Considerato che il Collegio condivide la proposta di definizione contenuta nella relazione di cui sopra, alla quale sono state mosse osservazioni critiche con memoria;
che tali critiche, tuttavia, nel ribadire le censure alla sentenza impugnata nulla osservano, nella sostanza, con riguardo alle considerazioni svolte nella sopra riportata Relazione, sia con riguardo alla mancata censura della sentenza di merito che aveva individuato i docc. in cui la stessa Cooperativa riconosceva la perdita delle caratteristiche di mutualita’, sia con riferimento al principio di diritto (Sez. 1, Sentenza n. 6835 del 2014) secondo cui “lo scopo di lucro (c.d. lucro soggettivo) non e’ elemento essenziale per il riconoscimento della qualita’ di imprenditore commerciale, essendo individuabile l’attivita’ di impresa tutte le volte in cui sussista una obiettiva economicita’ dell’attivita’ esercitata, intesa quale proporzionalita’ tra costi e ricavi (cd. lucro oggettivo), requisito quest’ultimo che, non essendo inconciliabile con il fine mutualistico, ben essere presente anche in una societa’ cooperativa, pur quando essa operi solo nei confronti dei propri soci. Ne consegue che anche tale societa’ ove svolga attivita’ commerciale puo’, in caso di insolvenza, puo’ essere assoggettata a fallimento in applicazione dell’art. 2545 terdecies cod. civ.”, che ancora una volta deve ribadirsi, sia con riguardo all’esistenza di una notevole sproporzione tra l’attivo ed il passivo riscontrato dagli organi delle procedura;
che, percio’, il ricorso, manifestamente infondato, deve essere respinto, in applicazione dei richiamati ed enunciati principi di diritto;
che, alla reiezione del ricorso, consegue la condanna della ricorrente al pagamento delle spese processuali di questa fase, che si liquidano come da dispositivo, e il raddoppio del contributo unificato.
P.Q.M.
La Corte, respinge il ricorso e condanna la ricorrente al pagamento delle spese di questo giudizio, che liquida in complessivi Euro 3.100,00, di cui Euro 100,00 per esborsi, oltre alle spese generali ed agli accessori di legge.
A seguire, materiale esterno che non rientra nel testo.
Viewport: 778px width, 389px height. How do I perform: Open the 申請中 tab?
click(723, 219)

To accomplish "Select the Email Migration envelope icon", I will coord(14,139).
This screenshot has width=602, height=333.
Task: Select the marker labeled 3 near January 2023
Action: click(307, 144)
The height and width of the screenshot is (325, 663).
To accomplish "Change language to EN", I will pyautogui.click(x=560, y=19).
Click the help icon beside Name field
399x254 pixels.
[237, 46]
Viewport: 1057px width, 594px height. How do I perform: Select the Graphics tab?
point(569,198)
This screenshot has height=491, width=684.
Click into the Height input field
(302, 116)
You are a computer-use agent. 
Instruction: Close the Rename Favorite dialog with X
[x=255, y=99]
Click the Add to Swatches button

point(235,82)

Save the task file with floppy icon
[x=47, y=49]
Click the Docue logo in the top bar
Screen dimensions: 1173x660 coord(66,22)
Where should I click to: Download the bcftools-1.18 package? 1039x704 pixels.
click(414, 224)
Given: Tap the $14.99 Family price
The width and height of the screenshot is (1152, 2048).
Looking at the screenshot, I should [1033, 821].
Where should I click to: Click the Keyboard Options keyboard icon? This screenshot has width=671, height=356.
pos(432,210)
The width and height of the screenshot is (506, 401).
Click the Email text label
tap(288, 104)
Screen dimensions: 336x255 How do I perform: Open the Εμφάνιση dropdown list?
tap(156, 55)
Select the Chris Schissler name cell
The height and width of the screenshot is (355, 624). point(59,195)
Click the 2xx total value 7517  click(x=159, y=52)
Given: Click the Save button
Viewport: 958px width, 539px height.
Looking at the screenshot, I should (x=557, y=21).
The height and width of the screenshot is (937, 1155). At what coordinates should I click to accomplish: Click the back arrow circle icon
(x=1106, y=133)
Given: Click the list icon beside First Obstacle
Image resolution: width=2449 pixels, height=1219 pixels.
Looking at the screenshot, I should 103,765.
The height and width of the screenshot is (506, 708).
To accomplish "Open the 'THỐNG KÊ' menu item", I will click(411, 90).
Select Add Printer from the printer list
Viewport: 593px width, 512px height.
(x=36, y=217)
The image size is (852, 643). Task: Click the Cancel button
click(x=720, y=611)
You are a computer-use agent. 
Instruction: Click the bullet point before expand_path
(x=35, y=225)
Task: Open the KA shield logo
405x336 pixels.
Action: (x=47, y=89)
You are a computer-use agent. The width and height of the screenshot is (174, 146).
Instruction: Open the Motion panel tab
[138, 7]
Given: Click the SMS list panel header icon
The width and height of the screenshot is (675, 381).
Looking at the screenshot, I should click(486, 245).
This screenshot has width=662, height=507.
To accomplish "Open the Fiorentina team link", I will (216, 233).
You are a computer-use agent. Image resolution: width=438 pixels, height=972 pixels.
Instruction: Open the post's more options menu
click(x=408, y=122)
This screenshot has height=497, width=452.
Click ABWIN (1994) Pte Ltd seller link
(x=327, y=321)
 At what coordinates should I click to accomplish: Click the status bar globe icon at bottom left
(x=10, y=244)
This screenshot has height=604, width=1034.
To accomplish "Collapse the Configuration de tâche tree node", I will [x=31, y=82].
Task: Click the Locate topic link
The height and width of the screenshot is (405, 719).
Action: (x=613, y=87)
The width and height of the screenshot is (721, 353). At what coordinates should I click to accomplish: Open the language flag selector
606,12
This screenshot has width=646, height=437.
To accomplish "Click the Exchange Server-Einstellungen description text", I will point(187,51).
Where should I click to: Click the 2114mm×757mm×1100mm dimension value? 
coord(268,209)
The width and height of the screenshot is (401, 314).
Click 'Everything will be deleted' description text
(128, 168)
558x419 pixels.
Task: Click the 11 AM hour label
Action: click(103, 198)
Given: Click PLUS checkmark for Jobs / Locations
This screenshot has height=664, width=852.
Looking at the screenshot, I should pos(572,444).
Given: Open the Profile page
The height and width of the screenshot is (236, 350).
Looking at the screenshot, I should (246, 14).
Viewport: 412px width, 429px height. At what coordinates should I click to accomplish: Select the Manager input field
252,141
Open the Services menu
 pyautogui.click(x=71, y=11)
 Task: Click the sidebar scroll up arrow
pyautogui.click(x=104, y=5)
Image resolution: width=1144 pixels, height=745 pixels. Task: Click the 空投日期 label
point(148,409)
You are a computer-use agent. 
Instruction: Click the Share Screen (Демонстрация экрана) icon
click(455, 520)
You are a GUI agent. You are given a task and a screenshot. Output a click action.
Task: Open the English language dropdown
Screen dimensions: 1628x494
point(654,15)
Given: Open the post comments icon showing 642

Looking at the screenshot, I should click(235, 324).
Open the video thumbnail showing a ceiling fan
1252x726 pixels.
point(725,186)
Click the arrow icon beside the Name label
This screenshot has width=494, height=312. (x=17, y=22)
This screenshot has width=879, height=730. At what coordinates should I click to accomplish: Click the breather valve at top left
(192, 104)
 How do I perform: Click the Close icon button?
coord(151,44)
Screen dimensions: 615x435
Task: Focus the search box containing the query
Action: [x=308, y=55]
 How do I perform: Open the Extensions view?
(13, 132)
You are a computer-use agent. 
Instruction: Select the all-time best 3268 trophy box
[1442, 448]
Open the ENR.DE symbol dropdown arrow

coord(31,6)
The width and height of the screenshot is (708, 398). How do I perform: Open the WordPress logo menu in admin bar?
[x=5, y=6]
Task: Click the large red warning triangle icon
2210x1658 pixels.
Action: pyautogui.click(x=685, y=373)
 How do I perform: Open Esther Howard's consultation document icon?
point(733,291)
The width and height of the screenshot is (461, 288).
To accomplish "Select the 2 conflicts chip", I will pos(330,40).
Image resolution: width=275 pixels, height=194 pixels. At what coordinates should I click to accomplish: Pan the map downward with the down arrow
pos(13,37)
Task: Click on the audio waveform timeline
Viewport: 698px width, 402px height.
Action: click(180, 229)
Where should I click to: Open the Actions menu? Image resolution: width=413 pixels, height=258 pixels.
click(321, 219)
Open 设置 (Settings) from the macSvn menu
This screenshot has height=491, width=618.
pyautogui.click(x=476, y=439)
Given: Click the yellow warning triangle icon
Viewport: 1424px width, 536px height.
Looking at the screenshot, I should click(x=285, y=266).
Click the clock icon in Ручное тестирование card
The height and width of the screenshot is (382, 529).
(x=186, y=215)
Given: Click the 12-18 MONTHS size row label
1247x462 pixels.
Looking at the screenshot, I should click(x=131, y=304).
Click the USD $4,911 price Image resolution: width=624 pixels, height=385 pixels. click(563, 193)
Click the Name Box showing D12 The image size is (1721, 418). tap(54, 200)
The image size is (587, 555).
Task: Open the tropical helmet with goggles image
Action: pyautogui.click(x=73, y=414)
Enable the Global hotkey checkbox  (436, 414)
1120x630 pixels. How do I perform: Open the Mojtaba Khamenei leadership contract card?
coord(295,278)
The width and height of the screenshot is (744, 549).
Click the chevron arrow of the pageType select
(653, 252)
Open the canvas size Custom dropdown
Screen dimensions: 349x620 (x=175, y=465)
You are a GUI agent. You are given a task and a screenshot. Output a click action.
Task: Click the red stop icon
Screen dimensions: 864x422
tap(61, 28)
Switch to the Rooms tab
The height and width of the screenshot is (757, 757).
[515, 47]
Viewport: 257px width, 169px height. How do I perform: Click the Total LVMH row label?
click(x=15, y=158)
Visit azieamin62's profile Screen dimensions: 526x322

Ai sensi del D.P.R. n. 115 del 2002, art. 13, comma 1-quater, inserito dalla L. n. 228 del 2012, art. 1, comma 17, dichiara che sussistono i presupposti per il versamento, da parte della ricorrente, dell’ulteriore importo a titolo di contributo unificato pari a quello dovuto per il ricorso, a norma del comma 1-bis dello stesso art. 13.